To remedy this, I've created a (very small) script which extends the JavaScript RegExp constructor, enabling the aforementioned flags. Basically, it gives you a constructor called XRegExp which works exactly like the RegExp constructor except that it also accepts s and x as flags, in addition to the already supported g (global), i (case insensitive), and m (multiline, i.e., ^ and $ match at line breaks). As a bonus, XRegExp also improves cross-browser regex syntax consistency.

Here's how it works:

var regex = new XRegExp("te?", "gi");
var value = "Test".replace(regex, "z"); // value is now "zsz"

Look familiar? If you've used regular expressions in JavaScript before, it should — it's exactly like using RegExp. However, so far we haven't done anything that can't be accomplished using the native RegExp constructor. The s flag is pretty self-explanatory (specific details can be found in the FAQ, below), so here's an example with the x flag:

// Turn email addresses into links
var email = new XRegExp(
    "\\b                                      " +
    "# Capture the address to $1            \n" +
    "(                                        " +
    "  \\w[-.\\w]*               # username \n" +
    "  @                                      " +
    "  [-.a-z0-9]+\\.(?:com|net) # hostname \n" +
    ")                                        " +
    "\\b                                      ", "gix");

value = value.replace(email, "<a href=\"mailto:$1\">$1</a>");

That's certainly different! A couple notes:

When using XRegExp, the normal string escape rules (preceding special characters with "\") are necessary, just as with RegExp. Hence, the three instances of \n are metasequences within the string literal itself. JavaScript converts them to newline characters (which end the comments) before XRegExp sees the string.

**Objectives:**
a: Retype the stretch of the listing below from the line containing "This screenshot has width=1217, height=694." through the line containing "pyautogui.click(x=248, y=440)", both included.
b: Write the continuation of the XRegExp text, starting after its last sentence.

**Record extracts:**
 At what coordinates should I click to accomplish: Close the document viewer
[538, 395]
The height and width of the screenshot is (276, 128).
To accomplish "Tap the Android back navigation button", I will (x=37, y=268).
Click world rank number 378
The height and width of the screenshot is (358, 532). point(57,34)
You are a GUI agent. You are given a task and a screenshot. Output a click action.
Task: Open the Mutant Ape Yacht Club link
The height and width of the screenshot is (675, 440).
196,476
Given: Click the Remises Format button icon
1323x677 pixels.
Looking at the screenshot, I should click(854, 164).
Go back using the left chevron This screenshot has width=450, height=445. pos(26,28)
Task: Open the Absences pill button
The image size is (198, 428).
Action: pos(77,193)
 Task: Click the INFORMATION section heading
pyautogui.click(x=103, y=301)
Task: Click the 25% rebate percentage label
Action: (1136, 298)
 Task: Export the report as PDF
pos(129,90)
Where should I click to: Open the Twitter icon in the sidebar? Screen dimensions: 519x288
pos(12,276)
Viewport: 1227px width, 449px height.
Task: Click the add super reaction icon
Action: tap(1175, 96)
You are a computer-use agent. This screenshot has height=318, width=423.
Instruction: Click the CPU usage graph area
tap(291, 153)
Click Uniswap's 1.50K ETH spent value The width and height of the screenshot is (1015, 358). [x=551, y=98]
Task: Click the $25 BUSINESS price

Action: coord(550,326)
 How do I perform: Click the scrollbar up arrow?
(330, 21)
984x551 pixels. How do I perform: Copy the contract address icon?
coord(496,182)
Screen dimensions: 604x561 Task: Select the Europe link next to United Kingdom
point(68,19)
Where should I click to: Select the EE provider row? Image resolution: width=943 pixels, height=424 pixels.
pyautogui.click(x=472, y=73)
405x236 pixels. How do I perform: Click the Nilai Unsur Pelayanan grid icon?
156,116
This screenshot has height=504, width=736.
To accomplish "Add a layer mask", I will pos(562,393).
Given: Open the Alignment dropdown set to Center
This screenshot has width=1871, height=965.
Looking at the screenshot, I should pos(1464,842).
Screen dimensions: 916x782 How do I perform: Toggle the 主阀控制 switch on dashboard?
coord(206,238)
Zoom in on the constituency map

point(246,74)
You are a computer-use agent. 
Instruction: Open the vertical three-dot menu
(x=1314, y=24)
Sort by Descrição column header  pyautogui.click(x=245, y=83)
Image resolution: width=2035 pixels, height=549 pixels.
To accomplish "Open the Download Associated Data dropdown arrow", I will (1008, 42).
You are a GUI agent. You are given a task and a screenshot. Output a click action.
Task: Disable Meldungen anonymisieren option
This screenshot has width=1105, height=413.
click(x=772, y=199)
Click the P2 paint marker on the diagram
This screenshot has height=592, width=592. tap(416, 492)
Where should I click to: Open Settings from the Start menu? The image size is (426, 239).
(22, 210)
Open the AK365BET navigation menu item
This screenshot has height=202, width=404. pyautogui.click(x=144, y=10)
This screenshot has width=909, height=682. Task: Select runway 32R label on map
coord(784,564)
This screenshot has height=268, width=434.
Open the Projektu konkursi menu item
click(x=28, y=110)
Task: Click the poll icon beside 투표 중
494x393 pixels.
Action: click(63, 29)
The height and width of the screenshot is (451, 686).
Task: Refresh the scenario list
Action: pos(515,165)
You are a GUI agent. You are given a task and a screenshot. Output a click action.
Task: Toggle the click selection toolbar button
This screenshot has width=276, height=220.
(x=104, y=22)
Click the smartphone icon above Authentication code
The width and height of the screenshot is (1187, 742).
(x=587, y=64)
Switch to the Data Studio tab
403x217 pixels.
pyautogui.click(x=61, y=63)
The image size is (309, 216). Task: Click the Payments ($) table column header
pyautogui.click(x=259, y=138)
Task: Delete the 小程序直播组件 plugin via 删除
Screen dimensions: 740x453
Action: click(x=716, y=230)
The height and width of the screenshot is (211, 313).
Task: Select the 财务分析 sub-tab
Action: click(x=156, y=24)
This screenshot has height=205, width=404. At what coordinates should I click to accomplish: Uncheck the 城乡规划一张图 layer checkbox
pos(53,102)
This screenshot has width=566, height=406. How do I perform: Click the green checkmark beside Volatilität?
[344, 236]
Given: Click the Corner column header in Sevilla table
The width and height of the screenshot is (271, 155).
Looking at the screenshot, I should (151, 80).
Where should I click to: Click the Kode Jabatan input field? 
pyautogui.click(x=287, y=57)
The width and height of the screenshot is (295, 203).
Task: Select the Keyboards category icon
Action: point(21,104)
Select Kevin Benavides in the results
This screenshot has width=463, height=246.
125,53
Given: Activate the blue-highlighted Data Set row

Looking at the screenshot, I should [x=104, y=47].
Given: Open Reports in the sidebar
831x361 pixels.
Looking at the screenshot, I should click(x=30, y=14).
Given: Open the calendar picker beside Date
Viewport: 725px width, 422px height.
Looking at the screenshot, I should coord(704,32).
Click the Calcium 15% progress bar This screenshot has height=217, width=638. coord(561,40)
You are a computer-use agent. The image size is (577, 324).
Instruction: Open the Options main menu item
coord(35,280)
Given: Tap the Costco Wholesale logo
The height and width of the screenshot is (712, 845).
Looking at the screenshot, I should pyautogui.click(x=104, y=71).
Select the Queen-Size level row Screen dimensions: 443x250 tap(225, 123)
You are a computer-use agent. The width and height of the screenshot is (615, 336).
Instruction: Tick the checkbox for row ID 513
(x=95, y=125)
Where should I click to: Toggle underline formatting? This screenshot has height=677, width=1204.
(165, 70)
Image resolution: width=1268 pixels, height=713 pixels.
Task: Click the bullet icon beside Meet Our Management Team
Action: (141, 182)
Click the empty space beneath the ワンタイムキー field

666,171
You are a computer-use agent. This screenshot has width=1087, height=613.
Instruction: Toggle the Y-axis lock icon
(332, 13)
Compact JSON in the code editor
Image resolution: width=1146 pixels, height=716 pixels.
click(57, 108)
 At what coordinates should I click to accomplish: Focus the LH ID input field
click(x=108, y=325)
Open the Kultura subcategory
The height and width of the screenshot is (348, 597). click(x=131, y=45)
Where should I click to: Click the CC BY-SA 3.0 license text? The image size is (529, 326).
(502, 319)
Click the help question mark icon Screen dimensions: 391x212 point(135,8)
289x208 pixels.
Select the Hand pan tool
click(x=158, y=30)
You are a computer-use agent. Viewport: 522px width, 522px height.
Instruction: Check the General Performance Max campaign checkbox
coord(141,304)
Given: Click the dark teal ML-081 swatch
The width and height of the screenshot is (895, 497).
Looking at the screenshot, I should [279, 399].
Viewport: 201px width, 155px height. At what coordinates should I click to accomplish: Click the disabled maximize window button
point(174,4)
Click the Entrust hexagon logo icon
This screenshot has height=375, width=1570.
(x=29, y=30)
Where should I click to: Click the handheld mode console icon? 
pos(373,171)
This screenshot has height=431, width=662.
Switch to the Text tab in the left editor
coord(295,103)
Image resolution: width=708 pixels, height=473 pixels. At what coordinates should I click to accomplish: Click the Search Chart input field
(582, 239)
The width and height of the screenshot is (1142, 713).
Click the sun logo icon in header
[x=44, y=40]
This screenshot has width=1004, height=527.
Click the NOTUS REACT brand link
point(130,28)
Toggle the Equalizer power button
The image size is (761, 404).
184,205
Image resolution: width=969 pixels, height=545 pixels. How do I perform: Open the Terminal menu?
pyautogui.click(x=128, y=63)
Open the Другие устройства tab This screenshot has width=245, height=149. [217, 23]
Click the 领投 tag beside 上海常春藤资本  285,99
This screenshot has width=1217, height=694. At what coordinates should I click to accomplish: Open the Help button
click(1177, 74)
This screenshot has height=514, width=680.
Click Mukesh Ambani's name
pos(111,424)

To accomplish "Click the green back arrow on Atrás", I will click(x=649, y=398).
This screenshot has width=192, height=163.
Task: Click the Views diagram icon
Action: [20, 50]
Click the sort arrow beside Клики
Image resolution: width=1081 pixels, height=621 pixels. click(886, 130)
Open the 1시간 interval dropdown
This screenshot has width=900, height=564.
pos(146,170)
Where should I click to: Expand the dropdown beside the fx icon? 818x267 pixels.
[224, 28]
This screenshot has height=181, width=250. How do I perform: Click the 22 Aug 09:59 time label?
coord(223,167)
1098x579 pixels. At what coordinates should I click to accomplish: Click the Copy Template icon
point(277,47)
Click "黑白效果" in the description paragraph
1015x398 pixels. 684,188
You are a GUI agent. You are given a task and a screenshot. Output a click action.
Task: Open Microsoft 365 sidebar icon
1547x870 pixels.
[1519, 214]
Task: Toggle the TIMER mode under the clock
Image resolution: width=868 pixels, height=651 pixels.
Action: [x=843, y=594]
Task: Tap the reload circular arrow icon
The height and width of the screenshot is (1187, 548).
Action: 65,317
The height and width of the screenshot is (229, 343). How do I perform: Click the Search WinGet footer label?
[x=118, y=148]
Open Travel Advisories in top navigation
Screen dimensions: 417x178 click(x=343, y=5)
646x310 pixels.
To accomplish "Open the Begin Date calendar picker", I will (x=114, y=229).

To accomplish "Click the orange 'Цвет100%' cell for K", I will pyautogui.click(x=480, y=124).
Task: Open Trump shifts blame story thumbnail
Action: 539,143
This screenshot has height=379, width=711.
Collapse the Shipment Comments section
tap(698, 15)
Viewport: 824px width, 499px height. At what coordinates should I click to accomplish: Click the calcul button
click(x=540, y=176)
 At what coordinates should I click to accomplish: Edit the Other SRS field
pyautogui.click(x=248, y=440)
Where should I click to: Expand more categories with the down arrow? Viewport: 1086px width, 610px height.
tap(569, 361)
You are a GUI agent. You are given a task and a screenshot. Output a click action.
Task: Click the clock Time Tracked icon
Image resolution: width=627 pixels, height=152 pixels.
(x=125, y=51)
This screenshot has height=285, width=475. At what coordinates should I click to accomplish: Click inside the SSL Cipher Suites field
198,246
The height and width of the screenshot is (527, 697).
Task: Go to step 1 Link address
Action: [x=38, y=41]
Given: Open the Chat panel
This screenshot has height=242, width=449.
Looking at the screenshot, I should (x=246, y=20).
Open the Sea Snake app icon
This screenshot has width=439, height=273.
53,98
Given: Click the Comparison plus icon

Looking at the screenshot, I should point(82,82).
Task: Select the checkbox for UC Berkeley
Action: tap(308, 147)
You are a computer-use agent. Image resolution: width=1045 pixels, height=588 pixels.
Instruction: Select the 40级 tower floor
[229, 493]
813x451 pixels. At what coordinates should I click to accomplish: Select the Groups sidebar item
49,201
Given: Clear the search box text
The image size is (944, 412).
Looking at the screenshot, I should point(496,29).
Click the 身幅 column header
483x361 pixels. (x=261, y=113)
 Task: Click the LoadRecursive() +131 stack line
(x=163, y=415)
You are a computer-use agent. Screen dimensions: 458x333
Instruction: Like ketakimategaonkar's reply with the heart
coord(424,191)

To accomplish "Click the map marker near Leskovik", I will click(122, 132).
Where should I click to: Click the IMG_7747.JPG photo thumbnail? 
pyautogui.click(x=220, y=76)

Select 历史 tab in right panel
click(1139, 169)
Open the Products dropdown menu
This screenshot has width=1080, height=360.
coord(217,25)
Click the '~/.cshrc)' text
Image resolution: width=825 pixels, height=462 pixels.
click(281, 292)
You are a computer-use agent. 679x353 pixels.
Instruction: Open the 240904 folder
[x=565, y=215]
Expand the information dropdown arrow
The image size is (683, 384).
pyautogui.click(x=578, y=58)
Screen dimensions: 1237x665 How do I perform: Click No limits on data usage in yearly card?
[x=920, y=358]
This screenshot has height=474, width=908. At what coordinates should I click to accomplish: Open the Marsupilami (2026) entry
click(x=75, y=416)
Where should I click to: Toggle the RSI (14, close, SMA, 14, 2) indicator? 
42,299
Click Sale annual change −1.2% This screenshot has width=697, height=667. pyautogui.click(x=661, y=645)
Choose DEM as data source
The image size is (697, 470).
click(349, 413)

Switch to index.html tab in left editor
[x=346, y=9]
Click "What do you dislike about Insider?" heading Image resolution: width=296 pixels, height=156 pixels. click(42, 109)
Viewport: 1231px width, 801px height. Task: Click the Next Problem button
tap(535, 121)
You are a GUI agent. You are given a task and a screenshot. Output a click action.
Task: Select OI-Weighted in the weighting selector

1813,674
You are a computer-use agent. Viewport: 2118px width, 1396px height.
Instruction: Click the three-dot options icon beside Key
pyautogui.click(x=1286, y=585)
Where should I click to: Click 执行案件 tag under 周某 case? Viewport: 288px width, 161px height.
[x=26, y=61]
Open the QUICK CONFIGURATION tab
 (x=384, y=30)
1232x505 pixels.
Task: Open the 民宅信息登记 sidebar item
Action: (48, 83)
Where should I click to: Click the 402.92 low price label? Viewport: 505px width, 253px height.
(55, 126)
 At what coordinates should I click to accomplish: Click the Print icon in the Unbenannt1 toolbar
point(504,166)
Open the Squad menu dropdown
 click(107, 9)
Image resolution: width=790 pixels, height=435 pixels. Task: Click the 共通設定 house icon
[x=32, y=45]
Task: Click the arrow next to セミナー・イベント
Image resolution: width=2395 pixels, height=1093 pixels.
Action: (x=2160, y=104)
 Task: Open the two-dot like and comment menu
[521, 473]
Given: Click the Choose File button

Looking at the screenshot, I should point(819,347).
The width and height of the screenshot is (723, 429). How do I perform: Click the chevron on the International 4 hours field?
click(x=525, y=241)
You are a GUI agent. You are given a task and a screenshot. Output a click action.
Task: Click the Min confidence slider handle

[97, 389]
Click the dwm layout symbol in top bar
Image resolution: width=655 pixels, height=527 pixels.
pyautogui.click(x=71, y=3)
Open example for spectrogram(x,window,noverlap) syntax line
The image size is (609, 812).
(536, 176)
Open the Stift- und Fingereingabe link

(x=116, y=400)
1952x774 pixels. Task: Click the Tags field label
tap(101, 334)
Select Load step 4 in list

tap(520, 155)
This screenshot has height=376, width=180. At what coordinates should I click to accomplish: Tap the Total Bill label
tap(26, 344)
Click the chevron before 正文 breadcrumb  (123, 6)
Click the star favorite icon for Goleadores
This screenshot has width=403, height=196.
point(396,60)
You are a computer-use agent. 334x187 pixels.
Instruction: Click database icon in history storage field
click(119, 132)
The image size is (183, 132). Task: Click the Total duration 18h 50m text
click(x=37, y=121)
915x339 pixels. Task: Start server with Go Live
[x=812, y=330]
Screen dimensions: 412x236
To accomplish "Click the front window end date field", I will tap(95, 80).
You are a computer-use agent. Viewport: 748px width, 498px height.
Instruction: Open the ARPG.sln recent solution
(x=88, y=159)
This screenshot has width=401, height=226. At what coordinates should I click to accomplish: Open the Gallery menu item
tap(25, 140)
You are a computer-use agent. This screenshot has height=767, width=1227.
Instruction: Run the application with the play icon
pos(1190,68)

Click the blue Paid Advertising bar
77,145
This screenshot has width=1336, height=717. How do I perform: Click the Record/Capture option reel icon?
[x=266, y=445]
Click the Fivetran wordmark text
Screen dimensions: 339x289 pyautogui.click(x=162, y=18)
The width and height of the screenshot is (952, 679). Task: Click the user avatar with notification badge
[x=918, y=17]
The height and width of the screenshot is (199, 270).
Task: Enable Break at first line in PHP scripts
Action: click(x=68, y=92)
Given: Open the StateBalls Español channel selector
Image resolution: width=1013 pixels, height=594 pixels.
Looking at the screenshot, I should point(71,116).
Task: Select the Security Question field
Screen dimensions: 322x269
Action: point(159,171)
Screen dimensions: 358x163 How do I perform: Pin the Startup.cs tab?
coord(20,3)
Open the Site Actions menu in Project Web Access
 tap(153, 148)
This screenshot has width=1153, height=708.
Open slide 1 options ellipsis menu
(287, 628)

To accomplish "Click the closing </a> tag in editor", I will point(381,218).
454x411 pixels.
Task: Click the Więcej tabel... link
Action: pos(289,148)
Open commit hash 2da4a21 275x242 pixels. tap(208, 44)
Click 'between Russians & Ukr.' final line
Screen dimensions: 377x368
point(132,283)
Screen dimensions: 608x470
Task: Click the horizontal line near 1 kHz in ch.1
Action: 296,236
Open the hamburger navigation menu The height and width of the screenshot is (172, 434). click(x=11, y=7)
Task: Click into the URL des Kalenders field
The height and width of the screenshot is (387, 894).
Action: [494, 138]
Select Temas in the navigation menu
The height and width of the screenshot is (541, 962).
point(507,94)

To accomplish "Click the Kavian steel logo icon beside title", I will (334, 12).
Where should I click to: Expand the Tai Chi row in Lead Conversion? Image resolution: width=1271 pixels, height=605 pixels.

**Expected results:**
a:
This screenshot has width=1217, height=694. At what coordinates should I click to accomplish: Open the Help button
click(1177, 74)
This screenshot has height=514, width=680.
Click Mukesh Ambani's name
pos(111,424)

To accomplish "Click the green back arrow on Atrás", I will click(x=649, y=398).
This screenshot has width=192, height=163.
Task: Click the Views diagram icon
Action: [20, 50]
Click the sort arrow beside Клики
Image resolution: width=1081 pixels, height=621 pixels. click(886, 130)
Open the 1시간 interval dropdown
This screenshot has width=900, height=564.
pos(146,170)
Where should I click to: Expand the dropdown beside the fx icon? 818x267 pixels.
[224, 28]
This screenshot has height=181, width=250. How do I perform: Click the 22 Aug 09:59 time label?
coord(223,167)
1098x579 pixels. At what coordinates should I click to accomplish: Click the Copy Template icon
point(277,47)
Click "黑白效果" in the description paragraph
1015x398 pixels. 684,188
You are a GUI agent. You are given a task and a screenshot. Output a click action.
Task: Open Microsoft 365 sidebar icon
1547x870 pixels.
[1519, 214]
Task: Toggle the TIMER mode under the clock
Image resolution: width=868 pixels, height=651 pixels.
Action: [x=843, y=594]
Task: Tap the reload circular arrow icon
The height and width of the screenshot is (1187, 548).
Action: 65,317
The height and width of the screenshot is (229, 343). How do I perform: Click the Search WinGet footer label?
[x=118, y=148]
Open Travel Advisories in top navigation
Screen dimensions: 417x178 click(x=343, y=5)
646x310 pixels.
To accomplish "Open the Begin Date calendar picker", I will (x=114, y=229).

To accomplish "Click the orange 'Цвет100%' cell for K", I will pyautogui.click(x=480, y=124).
Task: Open Trump shifts blame story thumbnail
Action: 539,143
This screenshot has height=379, width=711.
Collapse the Shipment Comments section
tap(698, 15)
Viewport: 824px width, 499px height. At what coordinates should I click to accomplish: Click the calcul button
click(x=540, y=176)
 At what coordinates should I click to accomplish: Edit the Other SRS field
pyautogui.click(x=248, y=440)

b:
The email regex is overly simplistic and only intended for demonstrative purposes.

That's fairly nifty, but we can make this even easier. If you run the following line of code:

XRE.overrideNative();

…Like magic, the RegExp constructor itself will support the s and x flags from that point forward. The tradeoff is that you will then no longer be able to access information about the last match as properties of the global RegExp object. However, those properties are all officially deprecated anyway, and you can access all the same info though a combination of properties on regex instances and use of the exec() method.

Here's a quick FAQ. For the first two questions, I've borrowed portions of the explanations from O'Reilly's Mastering Regular Expressions, 3^rd Edition.

What exactly does the s flag do?

Usually, dot does not match a newline. However, a mode in which dot matches a newline can be as useful as one where dot doesn't. The s flag allows the mode to be selected on a per-regex basis. Note that dots within character classes (e.g., [.a-z]) are always equivalent to literal dots.

As for what exactly is considered a newline character (and therefore not matched by dots outside of character classes unless using the s flag), according to the Mozilla Developer Center it includes the four characters matched by the following regex: [\n\r\u2028\u2029]

What exactly does the x flag do?

First, it causes most whitespace to be ignored, so you can "free-format" the expression for readability. Secondly, it allows comments with a leading #.

Specifically, it turns most whitespace into an "ignore me" metacharacter, and # into an "ignore me, and everything else up to the next newline" metacharacter. They aren't taken as metacharacters within a character class (which means that classes are not free-format, even with x), and as with other metacharacters, you can escape whitespace and # that you want to be taken literally. Of course, you can always use \s to match whitespace, as in new XRegExp("<a \\s+ href=…>", "x"). Note that describing whitespace and comments as ignore-me metacharacters is not quite accurate; it might be better to think of them as do-nothing metacharacters. This distinction is important with something like \12 3, which with the x flag is taken as \12 followed by 3, and not \123. Finally, don't immediately follow whitespace or a comment with a quantifier (e.g., * or ?), or you will quantify the do-nothing metacharacter.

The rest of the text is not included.